◆ Document excerpt:
<<<<

116 Minn. 161 | Minn. | 1911

Brown, J.

The facts in this case are substantially as follows: Plaintiff was engaged in the retail millinery business, and defendant was a real-estate, land, and insurance broker, at Minneapolis. For a number of years prior to the transaction involved in this action, defendant had acted as broker in placing considerable amounts of insurance for plaintiff upon his stock and fixtures; in fact, all of plaintiff’s insurance had been so placed by defendant, amounting in the aggregate to seventy or more, policies in different insurance companies. Defendant’s office was supplied with the modern telephone conveniences, by means of which he transacted considerable of his business. Orders for insurance were frequently communicated to him by plaintiff over the telephone, and were uniformly filled, with the exception of the instance involved in this action. It was shown that it usually *163required from two to three weeks in procuring or placing such orders. Defendant’s office force consisted of himself, Mrs. Grosskopf, who acted as clerk, and a Miss Johnson, as an assistant clerk. The former had been in his employ some seven years, while the latter had served only a few months. Plaintiff did all the telephoning for insurance, and knew the voice of defendant, and of Mrs. Grosskopf, and, when defendant was not personally present to answer his call, his orders were received by some one else — a woman’s voice — and were filled in accordance with directions.

Some time in July, 1910, plaintiff called up defendant’s office and ordered a policy of insurance for $600 upon his fixtures, and the telephone was answered by a woman’s voice and the order accepted. The policy was subsequently delivered, and upon examination found by plaintiff to be upon stock instead of fixtures. Whereupon, and on August 15, 1910, plaintiff called defendant’s office by telephone and was answered by a woman’s voice, which plaintiff supposed, but did not know, to be the voice of Mrs. Grosskopf. Plaintiff inquired for defendant, and, upon being informed that he was not present, asked if the person answering the call could take his order for insurance. Upon being informed that she could, he stated that the $600 policy recently procured by defendant had been erroneously placed upon stock, when it should have been on fixtures, and directed that it be corrected, and at the same time ordered additional insurance in the sum of $1,500 upon fixtures. To make certain that his order was understood, he had the person taking it repeat it to him, and he again restated it to her. Plaintiff soon after left for New York upon business, and a few days after his return a fire occurred, which destroyed his stock and fixtures. Upon looking up his insurance, he found that the $600 policy had not been changed, and that defendant had neglected to procure the additional insurance of $1,500. The $600 policy remained upon the stock, and was paid in full. He lost, however, the protection intended to be secured by the $1,500 policy then ordered. On the theory that his order for the policy and its acceptance in the manner stated constituted a contract between plaintiff and defendant, this action was brought for its breach. Plaintiff had *164a verdict in the court below, and defendant appealed from an order denying his alternative motion for judgment or a new trial.

>>>>

◆ Data provided:
<<<<

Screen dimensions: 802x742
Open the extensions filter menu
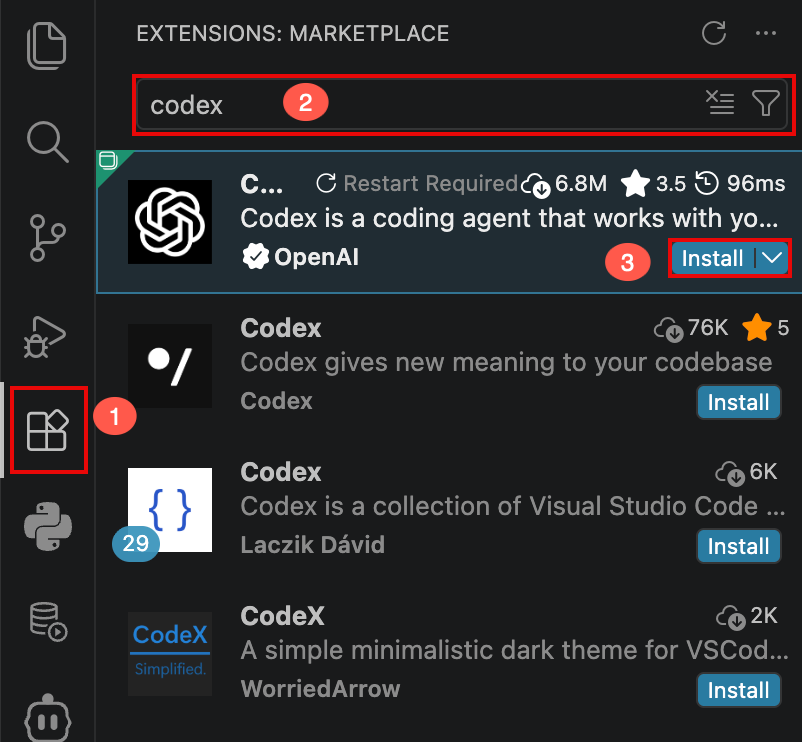tap(766, 102)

>>>>

◆ Required actions:
1. Answer from the court opinion:
(a) How long did placing an insurance order usually take?
(b) On what date did the plaintiff call to have the $600 policy corrected?
(c) How much additional insurance on fixtures did he order in that call?
2. Write what comes next in the court opinion about the telephoned insurance order, picking up right after its last sentence.
The lines have nothing to do with the court opinion.

◆ Expected responses:
1.
(a) Two to three weeks.
(b) August 15, 1910.
(c) $1,500.

2.
1. It is first contended by defendant that the evidence wholly failed to establish a contract, and that therefore the trial court erred in not directing a verdict for defendant at the close of the trial. This contention, if we correctly understand counsel’s argument, is founded upon the proposition that the communication by telephone between plaintiff and some unknown person in defendant’s place of business established nothing beyond the fact that a conversation was had, and in the absence of further evidence of identification or authority on the part of the person so answering has no probative force, and is wholly insufficient upon which to predicate contract rights.

In this contention we are unable to concur, though it must be conceded that it is not unsupported by authority. Planters v. Western Union, 126 Ga. 621, 55 S. E. 495, 6 L.R.A.(N.S.) 1180; Young v. Seattle, 33 Wash. 225, 74 Pac. 375, 63 L.R.A. 988, 99 Am. St. 947. Those cases lay down the rule that the burden is upon the person holding a telephonic communication with some one at the place of business of another, who answers the call, to establish not only the identity of the person so answering, but also his authority to represent the proprietor of the place of business called up and who is sought to be charged with information thus communicated. But they are not in harmony with the weight of authority upon the question, at least as respects a telephonic conversation carried on by some person at the office or place of business called and with respect to the business there carried on and conducted.

The rule applied by most of the courts where the subject has been under consideration, in situations like that here presented, is tersely stated by the supreme court of South Carolina in this language: “One who answers a telephone call from the place of business of the person called for, and undertakes to respond as the agent, is presumed to speak for him in respect to matters of the general business carried on by such person at that place.” Gilliland v. Southern, 85 S. C. 26, 67 S. E. 20, 27 L.R.A.(N.S.) 1106, 137 Am. St. 861.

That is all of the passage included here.